Would this new coworker he was about to meet even like him? 
“God, Nicky,” a new voice groans – a girl’s voice.
Ah, fuck. 
Eddie had noticed the mysterious phenomenon of the way everyone who worked here seemed to be attractive to some extent. Nice on the eyes, always smiling and always flirting in a friendly manner to garner more tips. He’d had plenty of bisexual panics in the bathroom anytime one of his coworkers extended that friendly flirtation his way. All the fellow guys (as few as there were) and all the confident girls he’d been in the trenches with – it didn’t matter, they all affected him. 
Hawkins didn’t have nearly as many pretty people. Eddie sort of felt cheated for having lived a mere twenty minutes from a goldmine of such people for so long, completely unaware. But he also felt sort of relieved, knowing that if he were still a teenager barely scraping by in high school, this coffee shop would have been his downfall with awkward stumbles and feelings caught from all those faux smiles and joking winks that his now coworkers laid on heavy with their regulars. 
With this in mind, he doesn’t know why he wasn’t prepared for when you stepped out of the Jeep. Slamming the door shut behind you, your arms were full with an apron that was definitely not green, along with an oversized water bottle and what he thinks is either a cardigan or jacket. A tote bag slung over your shoulder looked to be stuffed full as well. You were a walking cliche for the type of person that people would expect to work at a coffee shop. The type of person that embodied all those jokes of if an alternative person isn’t making my coffee, it’s not going to taste good. 
Eddie should know; he’d been the butt of many of those style of jokes given that he also fit into that category. With his long hair, with his sparse tattoos, with his new nose ring – he knew he was as much of a cliche as you were. 

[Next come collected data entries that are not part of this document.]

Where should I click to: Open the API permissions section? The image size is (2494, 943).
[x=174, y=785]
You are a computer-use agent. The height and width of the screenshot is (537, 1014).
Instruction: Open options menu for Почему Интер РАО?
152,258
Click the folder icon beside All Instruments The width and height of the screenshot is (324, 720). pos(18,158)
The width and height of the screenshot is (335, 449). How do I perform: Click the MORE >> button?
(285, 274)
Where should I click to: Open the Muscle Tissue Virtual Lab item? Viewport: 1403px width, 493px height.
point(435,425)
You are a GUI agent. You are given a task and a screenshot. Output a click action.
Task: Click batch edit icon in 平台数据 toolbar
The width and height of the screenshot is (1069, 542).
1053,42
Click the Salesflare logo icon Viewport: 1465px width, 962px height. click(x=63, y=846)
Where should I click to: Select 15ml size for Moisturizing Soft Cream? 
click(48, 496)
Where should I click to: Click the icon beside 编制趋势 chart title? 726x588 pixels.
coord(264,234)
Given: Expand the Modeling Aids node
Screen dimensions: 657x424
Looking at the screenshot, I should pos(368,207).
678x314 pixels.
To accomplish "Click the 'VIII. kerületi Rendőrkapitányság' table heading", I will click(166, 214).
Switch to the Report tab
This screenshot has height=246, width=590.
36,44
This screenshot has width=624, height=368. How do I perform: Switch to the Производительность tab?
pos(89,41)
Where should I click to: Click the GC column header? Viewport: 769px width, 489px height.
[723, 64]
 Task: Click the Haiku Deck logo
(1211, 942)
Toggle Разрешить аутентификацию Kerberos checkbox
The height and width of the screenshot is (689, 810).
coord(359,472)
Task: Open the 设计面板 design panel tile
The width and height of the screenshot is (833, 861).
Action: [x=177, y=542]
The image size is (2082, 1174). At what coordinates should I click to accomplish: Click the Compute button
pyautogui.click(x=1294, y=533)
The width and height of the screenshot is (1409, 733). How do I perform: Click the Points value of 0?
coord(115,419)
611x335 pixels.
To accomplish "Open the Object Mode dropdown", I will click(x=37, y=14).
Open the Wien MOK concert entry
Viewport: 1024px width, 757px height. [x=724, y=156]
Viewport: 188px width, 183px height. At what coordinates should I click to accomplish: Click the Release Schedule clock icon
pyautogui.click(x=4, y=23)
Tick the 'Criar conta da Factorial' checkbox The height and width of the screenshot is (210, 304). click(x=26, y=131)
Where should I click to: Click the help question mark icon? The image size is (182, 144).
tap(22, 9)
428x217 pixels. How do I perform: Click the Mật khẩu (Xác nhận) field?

Didn’t stop him from staring at you, suddenly wide awake. 
“Aren’t you just a ray of sunshine?” Nicole jokes as she rounds the front of your Jeep, stopping and looking between you and Eddie before she says to you, “You’d think after a month’s vacation you’d be happier to see me.” 
You take two steps forward, lining up right between Eddie and Nicole, and suddenly contort your face to be such an over-exaggerated smile that it’s nearly a grimace. Eddie is so caught up in the scrunch of your nose, he nearly misses the way you grit out a sarcastic “Better?” from between your teeth. 
“Oh, that’s the winner,” Nicole cackles, keys jangling as she shakes them and leads the two of you towards the front of the store. Over her shoulder, she continues to joke, “Keep on smiling like that, and I sense a twenty dollar tip in our future.” 
Eddie still hasn’t said a word. What is he supposed to say? All he can do is trail slightly behind you, doing everything in his power to not let his eyes roam over your legs or backside. You were just wearing black jeans, in line with the same dress-code everyone else followed, but they were doing you favors. 
“Y’know, I think I already saw John’s truck this morning,” your voice was surprisingly pleasant despite the insinuation Nicole had made that your first impression should be grumpy. Far less gritty than Eddie’s would have been had he spoken up, “Think I can sweet talk that out of him? Maybe I’ll ask about his wife. Or- Oh!” you exclaim, bursting with sudden energy that should give Eddie a headache this early, “Put me on bar! I’ll douse his drink in caramel how he likes, that’s sure to tug on his wallet- Sorry, I mean heart-strings.” 
Nicole continues to laugh as she fumbles with unlocking the door, and it’s not lost on Eddie that he has never made any of the fellow baristas laugh like that. Although, to be fair, he has never been quite as enthusiastic as you. He didn’t seemingly bleed sunshine like you. Here the three of you were, outside in the dusky beginnings of a morning, and he could have sworn that the sun had already risen from the light that seemed to emit from you. 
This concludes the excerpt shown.